### WORK ORDER
Please return the material exactly; leave no entry out.

*** Opening of RECORDS SHOWN ***

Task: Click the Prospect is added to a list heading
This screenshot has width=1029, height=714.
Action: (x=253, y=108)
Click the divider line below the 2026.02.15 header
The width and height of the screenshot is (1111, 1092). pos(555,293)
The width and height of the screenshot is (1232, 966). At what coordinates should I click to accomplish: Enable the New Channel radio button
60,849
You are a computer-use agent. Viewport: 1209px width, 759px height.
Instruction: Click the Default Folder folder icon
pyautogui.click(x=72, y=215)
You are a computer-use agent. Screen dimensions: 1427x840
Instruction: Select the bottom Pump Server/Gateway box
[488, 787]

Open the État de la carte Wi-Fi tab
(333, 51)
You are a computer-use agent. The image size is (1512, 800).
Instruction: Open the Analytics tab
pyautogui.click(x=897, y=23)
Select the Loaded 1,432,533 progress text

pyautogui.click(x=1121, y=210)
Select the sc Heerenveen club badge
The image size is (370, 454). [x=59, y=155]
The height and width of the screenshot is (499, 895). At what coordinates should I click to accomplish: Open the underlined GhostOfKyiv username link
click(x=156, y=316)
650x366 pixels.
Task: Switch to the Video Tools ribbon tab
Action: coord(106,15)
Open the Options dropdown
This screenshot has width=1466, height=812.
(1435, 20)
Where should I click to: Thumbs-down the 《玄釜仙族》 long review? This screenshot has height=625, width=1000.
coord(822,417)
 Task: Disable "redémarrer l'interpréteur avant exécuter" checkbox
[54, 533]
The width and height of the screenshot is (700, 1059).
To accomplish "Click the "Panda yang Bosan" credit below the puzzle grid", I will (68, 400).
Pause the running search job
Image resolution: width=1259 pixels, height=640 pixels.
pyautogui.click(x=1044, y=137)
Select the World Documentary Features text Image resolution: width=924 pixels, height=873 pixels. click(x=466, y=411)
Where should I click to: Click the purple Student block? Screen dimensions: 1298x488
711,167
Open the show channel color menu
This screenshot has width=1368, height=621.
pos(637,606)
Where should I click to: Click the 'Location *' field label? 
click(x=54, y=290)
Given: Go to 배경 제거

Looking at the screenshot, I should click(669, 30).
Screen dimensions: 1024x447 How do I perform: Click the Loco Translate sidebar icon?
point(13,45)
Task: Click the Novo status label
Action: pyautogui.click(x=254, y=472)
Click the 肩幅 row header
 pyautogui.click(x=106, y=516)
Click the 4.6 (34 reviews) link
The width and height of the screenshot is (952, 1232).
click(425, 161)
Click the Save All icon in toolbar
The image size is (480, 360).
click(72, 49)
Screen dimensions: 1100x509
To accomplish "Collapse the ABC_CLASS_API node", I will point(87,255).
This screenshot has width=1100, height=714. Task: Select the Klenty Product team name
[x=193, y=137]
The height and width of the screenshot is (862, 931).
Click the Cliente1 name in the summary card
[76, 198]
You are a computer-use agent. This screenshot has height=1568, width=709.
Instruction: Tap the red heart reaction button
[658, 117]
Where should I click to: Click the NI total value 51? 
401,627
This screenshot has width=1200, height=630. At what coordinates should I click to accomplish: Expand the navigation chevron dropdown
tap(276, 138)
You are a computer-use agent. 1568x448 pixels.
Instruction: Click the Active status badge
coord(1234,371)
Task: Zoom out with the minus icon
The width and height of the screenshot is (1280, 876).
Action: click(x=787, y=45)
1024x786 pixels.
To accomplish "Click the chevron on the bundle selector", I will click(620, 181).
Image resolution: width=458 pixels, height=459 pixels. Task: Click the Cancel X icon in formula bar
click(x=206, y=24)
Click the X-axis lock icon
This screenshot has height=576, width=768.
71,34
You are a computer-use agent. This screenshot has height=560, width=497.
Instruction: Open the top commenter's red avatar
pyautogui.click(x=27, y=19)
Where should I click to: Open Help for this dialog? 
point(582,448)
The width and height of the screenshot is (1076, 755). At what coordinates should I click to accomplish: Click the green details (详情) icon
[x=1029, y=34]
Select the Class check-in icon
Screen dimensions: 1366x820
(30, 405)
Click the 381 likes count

*** Close of RECORDS SHOWN ***

### EXPECTED ANSWER
Task: Click the Prospect is added to a list heading
This screenshot has width=1029, height=714.
Action: (x=253, y=108)
Click the divider line below the 2026.02.15 header
The width and height of the screenshot is (1111, 1092). pos(555,293)
The width and height of the screenshot is (1232, 966). At what coordinates should I click to accomplish: Enable the New Channel radio button
60,849
You are a computer-use agent. Viewport: 1209px width, 759px height.
Instruction: Click the Default Folder folder icon
pyautogui.click(x=72, y=215)
You are a computer-use agent. Screen dimensions: 1427x840
Instruction: Select the bottom Pump Server/Gateway box
[488, 787]

Open the État de la carte Wi-Fi tab
(333, 51)
You are a computer-use agent. The image size is (1512, 800).
Instruction: Open the Analytics tab
pyautogui.click(x=897, y=23)
Select the Loaded 1,432,533 progress text

pyautogui.click(x=1121, y=210)
Select the sc Heerenveen club badge
The image size is (370, 454). [x=59, y=155]
The height and width of the screenshot is (499, 895). At what coordinates should I click to accomplish: Open the underlined GhostOfKyiv username link
click(x=156, y=316)
650x366 pixels.
Task: Switch to the Video Tools ribbon tab
Action: coord(106,15)
Open the Options dropdown
This screenshot has width=1466, height=812.
(1435, 20)
Where should I click to: Thumbs-down the 《玄釜仙族》 long review? This screenshot has height=625, width=1000.
coord(822,417)
 Task: Disable "redémarrer l'interpréteur avant exécuter" checkbox
[54, 533]
The width and height of the screenshot is (700, 1059).
To accomplish "Click the "Panda yang Bosan" credit below the puzzle grid", I will (68, 400).
Pause the running search job
Image resolution: width=1259 pixels, height=640 pixels.
pyautogui.click(x=1044, y=137)
Select the World Documentary Features text Image resolution: width=924 pixels, height=873 pixels. click(x=466, y=411)
Where should I click to: Click the purple Student block? Screen dimensions: 1298x488
711,167
Open the show channel color menu
This screenshot has width=1368, height=621.
pos(637,606)
Where should I click to: Click the 'Location *' field label? 
click(x=54, y=290)
Given: Go to 배경 제거

Looking at the screenshot, I should click(669, 30).
Screen dimensions: 1024x447 How do I perform: Click the Loco Translate sidebar icon?
point(13,45)
Task: Click the Novo status label
Action: pyautogui.click(x=254, y=472)
Click the 肩幅 row header
 pyautogui.click(x=106, y=516)
Click the 4.6 (34 reviews) link
The width and height of the screenshot is (952, 1232).
click(425, 161)
Click the Save All icon in toolbar
The image size is (480, 360).
click(72, 49)
Screen dimensions: 1100x509
To accomplish "Collapse the ABC_CLASS_API node", I will point(87,255).
This screenshot has width=1100, height=714. Task: Select the Klenty Product team name
[x=193, y=137]
The height and width of the screenshot is (862, 931).
Click the Cliente1 name in the summary card
[76, 198]
You are a computer-use agent. This screenshot has height=1568, width=709.
Instruction: Tap the red heart reaction button
[658, 117]
Where should I click to: Click the NI total value 51? 
401,627
This screenshot has width=1200, height=630. At what coordinates should I click to accomplish: Expand the navigation chevron dropdown
tap(276, 138)
You are a computer-use agent. 1568x448 pixels.
Instruction: Click the Active status badge
coord(1234,371)
Task: Zoom out with the minus icon
The width and height of the screenshot is (1280, 876).
Action: click(x=787, y=45)
1024x786 pixels.
To accomplish "Click the chevron on the bundle selector", I will click(620, 181).
Image resolution: width=458 pixels, height=459 pixels. Task: Click the Cancel X icon in formula bar
click(x=206, y=24)
Click the X-axis lock icon
This screenshot has height=576, width=768.
71,34
You are a computer-use agent. This screenshot has height=560, width=497.
Instruction: Open the top commenter's red avatar
pyautogui.click(x=27, y=19)
Where should I click to: Open Help for this dialog? 
point(582,448)
The width and height of the screenshot is (1076, 755). At what coordinates should I click to accomplish: Click the green details (详情) icon
[x=1029, y=34]
Select the Class check-in icon
Screen dimensions: 1366x820
(30, 405)
Click the 381 likes count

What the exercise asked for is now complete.